Eric O'Day, et al., Individually and on Behalf of the SunEdison, Inc. Retirement Savings Plan v. Ahmad Chatila, et al.
Arbitration ERISA Securities
Whether Dudenhoeffer's 'context-sensitive scrutiny of a complaint's allegations' can be met where a court presumes an asset must be prudent if it is publicly traded and presumes that a reasonably prudent fiduciary would never conclude that it 'would not do more harm than good' to freeze purchases of a company's assets based on inside information
QUESTION PRESENTED In Fifth Third Bancorp v.
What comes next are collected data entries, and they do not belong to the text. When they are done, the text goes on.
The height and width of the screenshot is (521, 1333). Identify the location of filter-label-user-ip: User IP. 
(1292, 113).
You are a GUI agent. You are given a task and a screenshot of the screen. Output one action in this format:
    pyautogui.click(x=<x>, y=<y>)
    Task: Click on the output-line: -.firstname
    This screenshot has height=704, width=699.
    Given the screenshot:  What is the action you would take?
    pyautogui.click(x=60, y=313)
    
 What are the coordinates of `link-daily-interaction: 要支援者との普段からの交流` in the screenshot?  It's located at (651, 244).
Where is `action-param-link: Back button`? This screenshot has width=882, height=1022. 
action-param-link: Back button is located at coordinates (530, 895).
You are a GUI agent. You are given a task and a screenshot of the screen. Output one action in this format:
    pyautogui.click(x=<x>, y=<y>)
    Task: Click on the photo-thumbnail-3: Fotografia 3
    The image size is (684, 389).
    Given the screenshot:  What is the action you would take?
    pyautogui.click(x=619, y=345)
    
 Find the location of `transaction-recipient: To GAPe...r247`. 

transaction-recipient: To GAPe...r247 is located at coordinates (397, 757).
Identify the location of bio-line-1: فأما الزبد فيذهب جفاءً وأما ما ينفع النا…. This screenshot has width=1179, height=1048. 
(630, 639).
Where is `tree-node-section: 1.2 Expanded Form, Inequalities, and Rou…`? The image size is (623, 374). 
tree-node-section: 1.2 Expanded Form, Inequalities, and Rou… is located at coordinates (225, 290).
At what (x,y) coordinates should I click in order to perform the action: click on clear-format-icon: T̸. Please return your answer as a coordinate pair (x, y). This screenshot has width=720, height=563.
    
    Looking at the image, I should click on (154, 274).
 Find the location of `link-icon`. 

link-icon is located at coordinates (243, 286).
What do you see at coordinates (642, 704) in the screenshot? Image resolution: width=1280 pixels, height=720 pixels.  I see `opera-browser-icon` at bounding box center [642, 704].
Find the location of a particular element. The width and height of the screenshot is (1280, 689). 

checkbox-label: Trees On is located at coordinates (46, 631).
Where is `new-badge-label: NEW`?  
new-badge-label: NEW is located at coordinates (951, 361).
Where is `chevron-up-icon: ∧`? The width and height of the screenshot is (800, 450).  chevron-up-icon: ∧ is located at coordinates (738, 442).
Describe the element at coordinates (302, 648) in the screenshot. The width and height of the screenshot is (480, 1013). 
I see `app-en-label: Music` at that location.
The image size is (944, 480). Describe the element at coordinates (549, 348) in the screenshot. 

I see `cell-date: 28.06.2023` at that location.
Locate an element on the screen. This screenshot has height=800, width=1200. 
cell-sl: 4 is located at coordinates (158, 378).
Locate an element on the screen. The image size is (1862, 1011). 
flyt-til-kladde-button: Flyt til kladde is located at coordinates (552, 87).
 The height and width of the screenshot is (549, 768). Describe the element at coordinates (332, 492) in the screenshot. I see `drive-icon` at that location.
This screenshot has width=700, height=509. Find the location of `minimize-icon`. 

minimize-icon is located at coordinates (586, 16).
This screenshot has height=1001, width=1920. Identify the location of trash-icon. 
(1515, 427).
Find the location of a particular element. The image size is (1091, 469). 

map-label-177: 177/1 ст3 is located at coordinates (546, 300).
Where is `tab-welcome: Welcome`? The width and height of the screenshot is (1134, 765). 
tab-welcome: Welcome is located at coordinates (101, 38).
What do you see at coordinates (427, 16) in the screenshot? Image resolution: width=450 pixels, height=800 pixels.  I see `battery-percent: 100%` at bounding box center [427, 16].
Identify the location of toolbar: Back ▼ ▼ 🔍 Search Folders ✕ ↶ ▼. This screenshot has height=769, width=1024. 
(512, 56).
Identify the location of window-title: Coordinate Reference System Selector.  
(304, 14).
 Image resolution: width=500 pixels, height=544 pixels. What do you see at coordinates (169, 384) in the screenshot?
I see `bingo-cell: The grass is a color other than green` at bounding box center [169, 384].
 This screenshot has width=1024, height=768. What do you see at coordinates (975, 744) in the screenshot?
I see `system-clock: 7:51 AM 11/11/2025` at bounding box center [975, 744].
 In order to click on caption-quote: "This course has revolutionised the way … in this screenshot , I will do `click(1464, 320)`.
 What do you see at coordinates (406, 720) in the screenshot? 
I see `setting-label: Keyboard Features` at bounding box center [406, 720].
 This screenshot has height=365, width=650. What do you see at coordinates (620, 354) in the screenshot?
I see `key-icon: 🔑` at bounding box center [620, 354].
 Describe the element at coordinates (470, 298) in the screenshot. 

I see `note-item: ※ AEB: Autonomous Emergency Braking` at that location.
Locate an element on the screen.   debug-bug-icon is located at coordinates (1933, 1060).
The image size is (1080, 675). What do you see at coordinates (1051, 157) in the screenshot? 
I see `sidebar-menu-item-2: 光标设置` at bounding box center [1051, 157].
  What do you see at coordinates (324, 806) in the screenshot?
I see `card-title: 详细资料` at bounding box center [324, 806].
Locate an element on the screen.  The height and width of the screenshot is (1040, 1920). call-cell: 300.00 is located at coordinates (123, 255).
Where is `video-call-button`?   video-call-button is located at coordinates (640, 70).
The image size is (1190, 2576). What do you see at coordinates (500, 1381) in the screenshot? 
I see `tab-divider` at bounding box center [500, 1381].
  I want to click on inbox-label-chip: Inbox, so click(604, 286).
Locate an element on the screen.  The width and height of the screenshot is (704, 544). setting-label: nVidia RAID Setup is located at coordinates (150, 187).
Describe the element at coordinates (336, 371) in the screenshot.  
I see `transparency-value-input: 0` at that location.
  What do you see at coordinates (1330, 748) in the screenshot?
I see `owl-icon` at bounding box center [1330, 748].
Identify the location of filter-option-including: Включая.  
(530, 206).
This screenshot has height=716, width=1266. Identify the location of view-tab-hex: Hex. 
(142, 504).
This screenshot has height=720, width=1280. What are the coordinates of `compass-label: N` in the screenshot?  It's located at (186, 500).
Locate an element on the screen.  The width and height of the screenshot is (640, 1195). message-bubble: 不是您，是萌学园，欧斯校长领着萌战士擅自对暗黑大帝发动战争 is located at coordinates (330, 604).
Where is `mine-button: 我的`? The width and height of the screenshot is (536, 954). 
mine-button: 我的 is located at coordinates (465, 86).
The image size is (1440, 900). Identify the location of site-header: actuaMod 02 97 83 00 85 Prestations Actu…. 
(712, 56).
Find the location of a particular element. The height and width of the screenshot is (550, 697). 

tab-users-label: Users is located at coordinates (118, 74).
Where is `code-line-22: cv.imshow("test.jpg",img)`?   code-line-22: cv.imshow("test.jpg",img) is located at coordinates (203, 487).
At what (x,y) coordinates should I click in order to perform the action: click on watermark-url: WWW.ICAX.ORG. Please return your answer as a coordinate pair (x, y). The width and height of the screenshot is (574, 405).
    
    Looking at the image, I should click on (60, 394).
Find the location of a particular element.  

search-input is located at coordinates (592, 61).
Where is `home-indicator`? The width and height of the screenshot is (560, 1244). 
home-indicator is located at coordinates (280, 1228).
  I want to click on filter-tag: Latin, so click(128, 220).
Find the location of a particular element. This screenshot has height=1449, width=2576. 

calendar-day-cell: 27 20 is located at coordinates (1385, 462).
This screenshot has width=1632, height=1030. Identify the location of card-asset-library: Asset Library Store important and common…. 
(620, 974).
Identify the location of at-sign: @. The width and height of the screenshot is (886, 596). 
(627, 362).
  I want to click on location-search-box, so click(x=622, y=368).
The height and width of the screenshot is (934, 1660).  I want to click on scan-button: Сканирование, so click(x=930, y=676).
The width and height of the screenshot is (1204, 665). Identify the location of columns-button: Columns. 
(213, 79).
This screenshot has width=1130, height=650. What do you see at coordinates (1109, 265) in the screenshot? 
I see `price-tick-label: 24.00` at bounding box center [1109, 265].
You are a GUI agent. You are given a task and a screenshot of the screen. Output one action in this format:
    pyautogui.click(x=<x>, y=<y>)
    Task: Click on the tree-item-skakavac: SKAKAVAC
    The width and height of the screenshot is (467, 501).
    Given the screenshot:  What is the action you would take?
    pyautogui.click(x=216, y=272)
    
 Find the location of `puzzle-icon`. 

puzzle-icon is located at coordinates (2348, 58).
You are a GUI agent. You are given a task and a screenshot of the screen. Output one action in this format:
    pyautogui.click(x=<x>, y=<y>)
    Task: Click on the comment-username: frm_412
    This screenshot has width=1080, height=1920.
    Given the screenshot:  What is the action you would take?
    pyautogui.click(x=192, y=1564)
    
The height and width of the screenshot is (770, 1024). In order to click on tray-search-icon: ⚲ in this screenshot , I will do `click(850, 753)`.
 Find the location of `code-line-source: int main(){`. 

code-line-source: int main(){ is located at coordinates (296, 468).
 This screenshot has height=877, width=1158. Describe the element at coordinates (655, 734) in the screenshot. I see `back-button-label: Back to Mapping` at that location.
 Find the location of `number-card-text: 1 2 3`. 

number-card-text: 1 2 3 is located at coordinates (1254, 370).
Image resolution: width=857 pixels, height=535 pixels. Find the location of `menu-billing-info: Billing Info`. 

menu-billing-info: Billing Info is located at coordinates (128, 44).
Dudenhoeffer, this Court unanimously held that the question whether a plaintiff had plausibly alleged a claim under the Employee Retirement Income Security Act of 1974 (“ERISA”), 29 U.S.C. § 1001 et seq., for breach of the fiduciary duty of prudence had to be answered by conducting a “careful, context-sensitive scrutiny of a complaint’s allegations” because the content of the duty of prudence “turns on ‘the circumstances . . . prevailing’ at the time the fiduciary acts.” 573 U.S. 409, 425 (2014) (alteration in original) (quoting 29 U.S.C. § 1104(a)(1)(B)). In the decision below, the court of appeals discarded the core lesson of Dudenhoeffer and imposed a categorical heightened pleading standard on ERISA plaintiffs alleging a breach of the duty of prudence based on the fiduciary’s decision to hold an unduly risky asset despite publicly available information and inside information evincing the asset’s imprudence. The question presented is: Whether Dudenhoeffer’s “context-sensitive scrutiny of a complaint’s allegations” can be met where a court presumes an asset must be prudent if it is publicly traded and presumes that a reasonably prudent fiduciary would never conclude that it “would not do more harm than good” to freeze purchases of a company’s assets based on inside information.